The teachings of the present invention can also be implemented as a computer program product of a computer-readable storage medium, comprising computer program code which, when executed by a processor, enables the processor to carry out the database maintenance method as described herein in embodiments according to the methods of the present invention. The computer storage medium may be any tangible medium, such as a floppy disk, a CD-ROM, a DVD, a hard drive, or even a network medium.
It should be understood that although one implementation form of the embodiments of the present invention described above may be a computer program product, the method or apparatus of the embodiments of the present invention may be implemented in software, hardware, or a combination of software and hardware. The hardware portion may be implemented using dedicated logic; the software portions may be stored in a memory and executed by a suitable instruction execution system, such as a microprocessor or specially designed hardware. It will be appreciated by those of ordinary skill in the art that the methods and apparatus described above may be implemented using computer executable instructions and/or embodied in processor control code, such code provided, for example, on a carrier medium such as a disk, CD or DVD-ROM, programmable memory such as read only memory (firmware), or a data carrier such as an optical or electronic signal carrier. The methods and apparatus of the present invention may be implemented in hardware circuitry, such as very large scale integrated circuits or gate arrays, semiconductors such as logic chips, transistors, or programmable hardware devices such as field programmable gate arrays, programmable logic devices, or in software for execution by various types of processors, or in a combination of hardware circuitry and software, such as firmware.

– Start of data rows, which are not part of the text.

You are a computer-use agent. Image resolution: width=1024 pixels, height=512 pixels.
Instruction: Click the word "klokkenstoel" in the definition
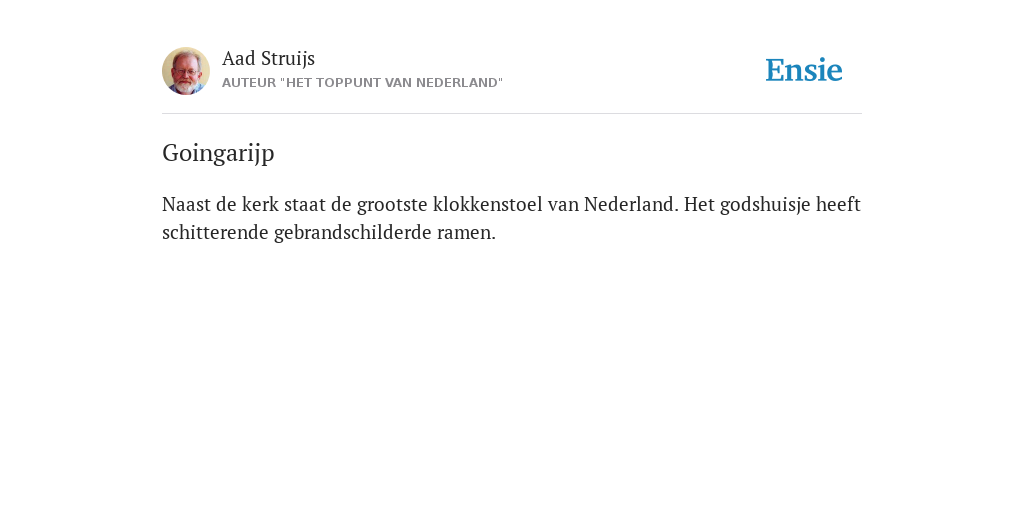click(488, 204)
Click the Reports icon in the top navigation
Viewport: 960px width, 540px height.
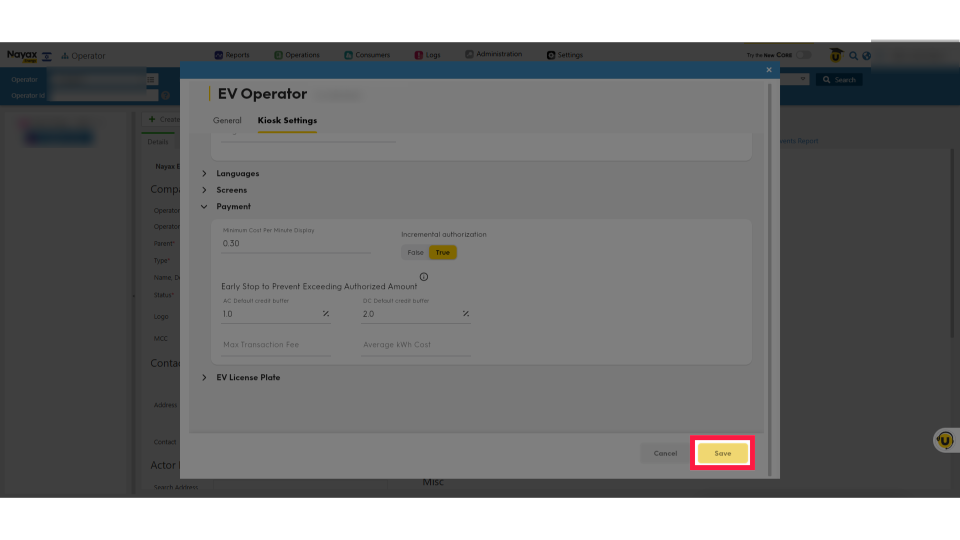219,55
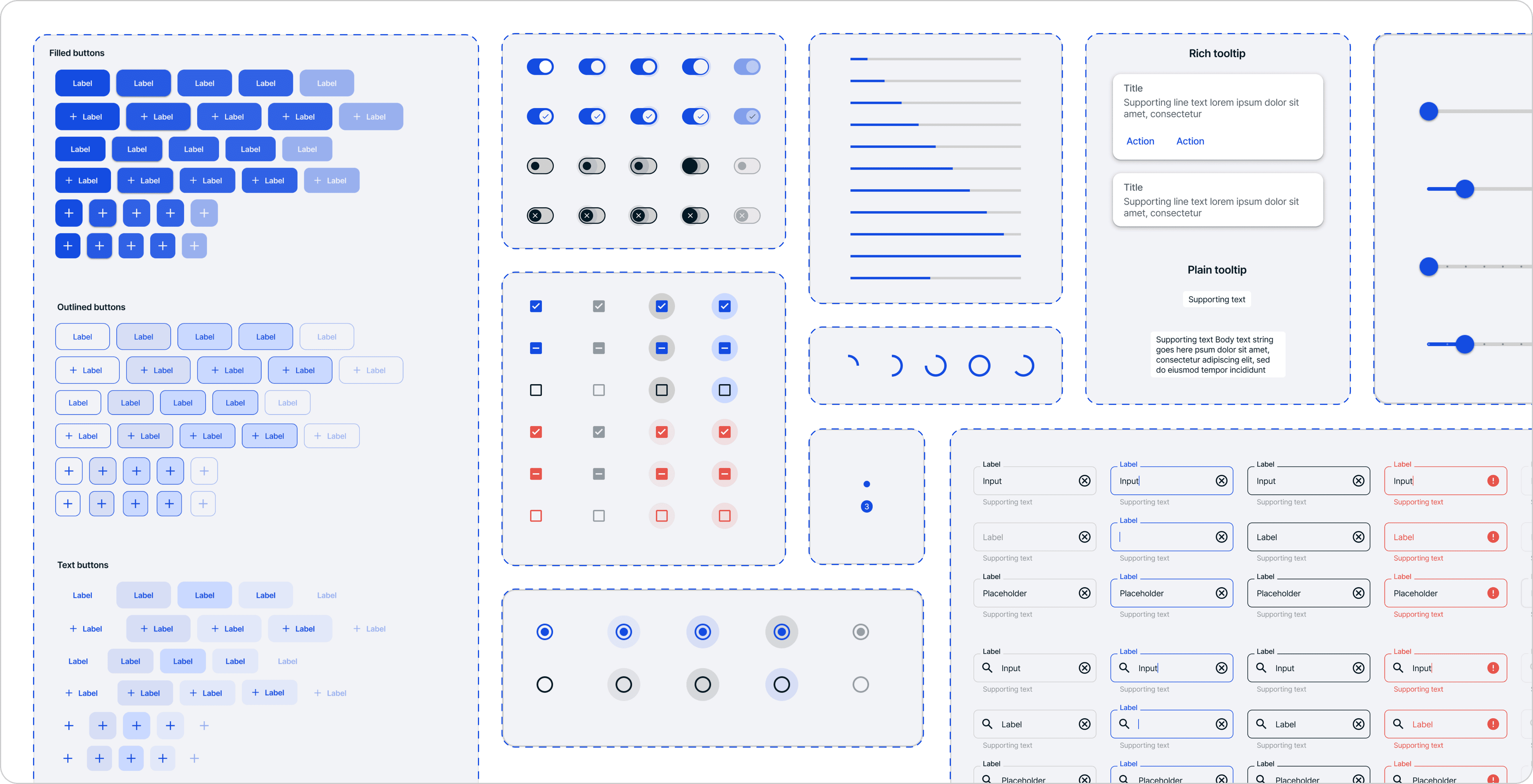
Task: Check the red-outlined empty checkbox without halo
Action: pyautogui.click(x=536, y=516)
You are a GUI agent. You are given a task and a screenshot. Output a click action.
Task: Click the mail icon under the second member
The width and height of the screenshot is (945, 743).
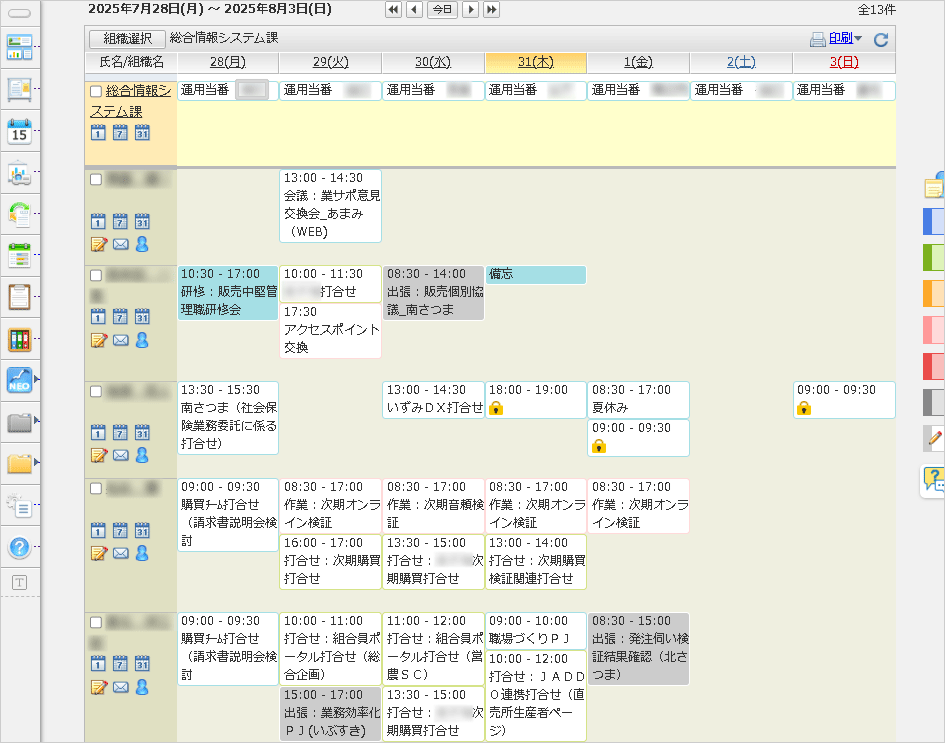tap(121, 340)
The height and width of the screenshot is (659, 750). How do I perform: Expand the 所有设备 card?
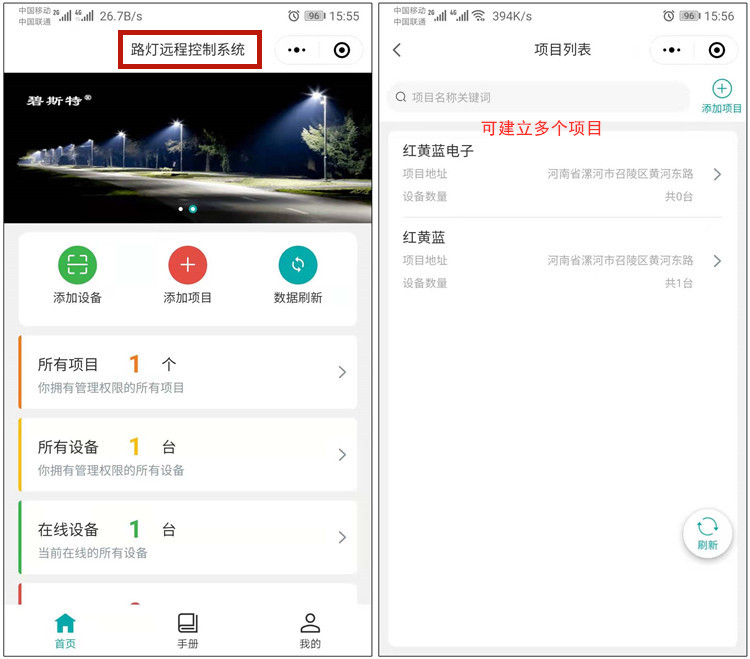tap(342, 455)
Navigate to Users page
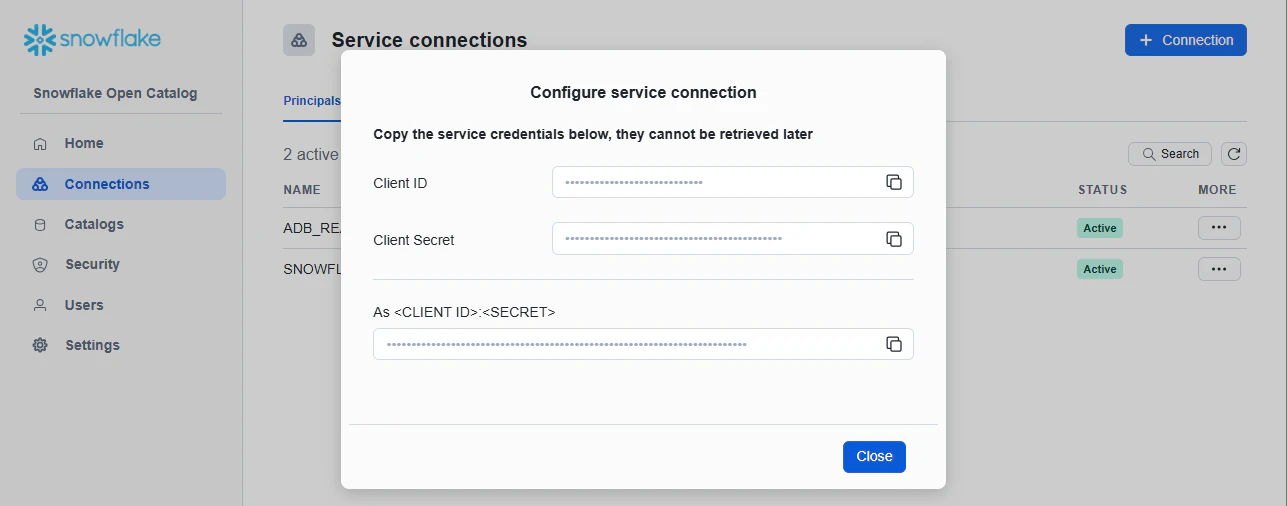 tap(84, 305)
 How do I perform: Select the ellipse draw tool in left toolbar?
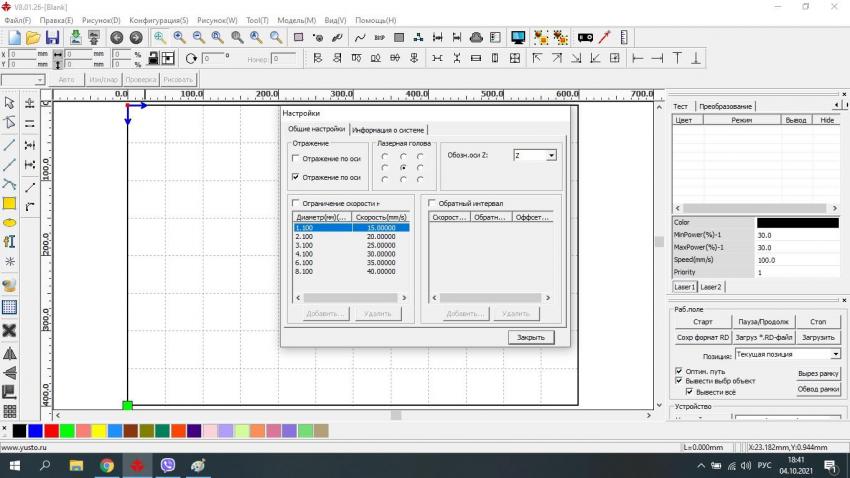[9, 222]
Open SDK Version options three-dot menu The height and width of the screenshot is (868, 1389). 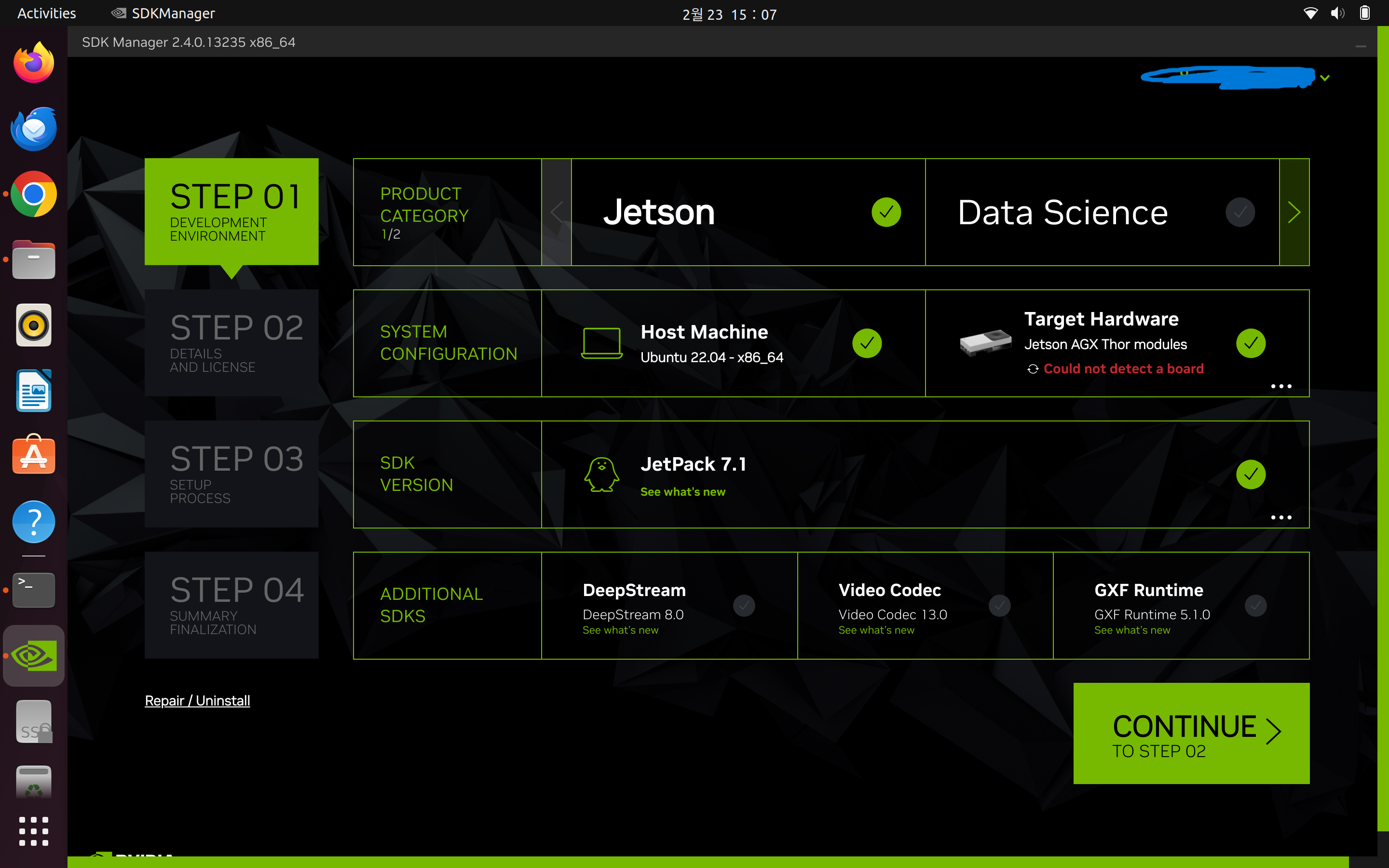1280,517
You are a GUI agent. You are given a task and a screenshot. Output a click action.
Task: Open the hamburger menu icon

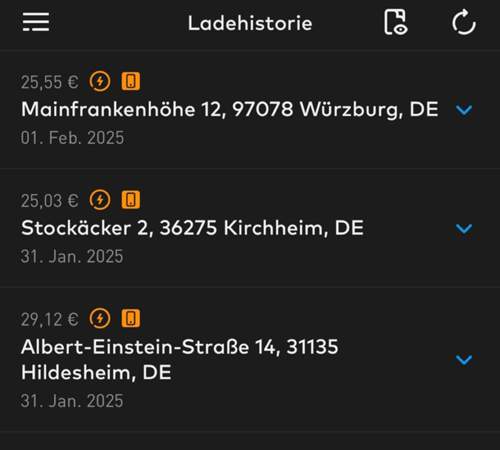pos(36,22)
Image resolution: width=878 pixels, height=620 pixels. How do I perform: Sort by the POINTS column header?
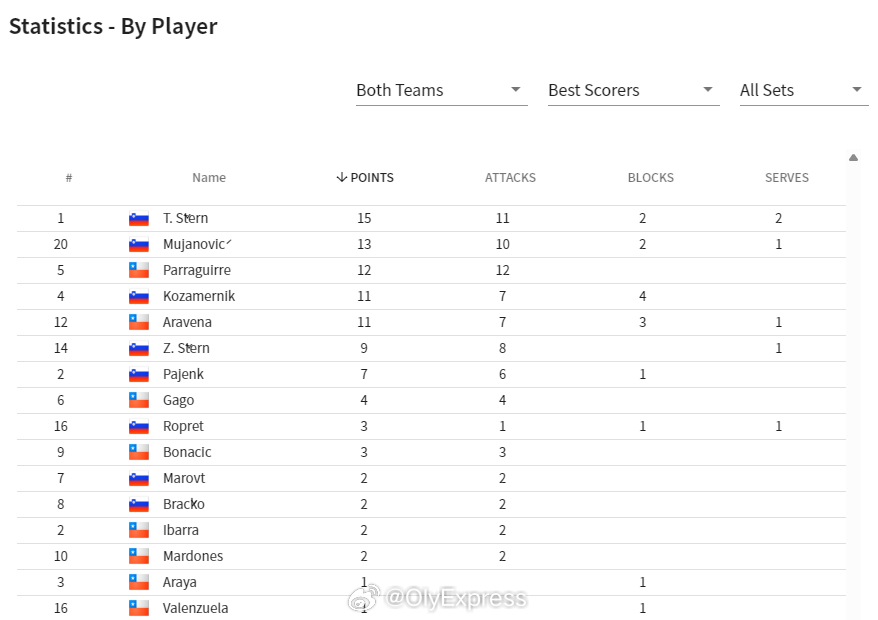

It should be understood that although several modules or units of the apparatus are mentioned in the above detailed description, such division is merely exemplary and not mandatory. Indeed, according to exemplary embodiments of the invention, the features and functions of two or more modules/units described above may be implemented in one module/unit, whereas the features and functions of one module/unit described above may be further divided into implementations by a plurality of modules/units. Furthermore, some of the modules/units described above may be omitted in some application scenarios.
It is also to be understood that the description has described only some of the critical, not necessarily essential, techniques and features, and may not have described some of the features that could be implemented by those skilled in the art, in order not to obscure the embodiments of the invention.
The above description is only for the purpose of illustrating the preferred embodiments of the present invention and is not to be construed as limiting the invention, and any modifications, equivalents and the like that are within the spirit and principle of the present invention are included in the present invention.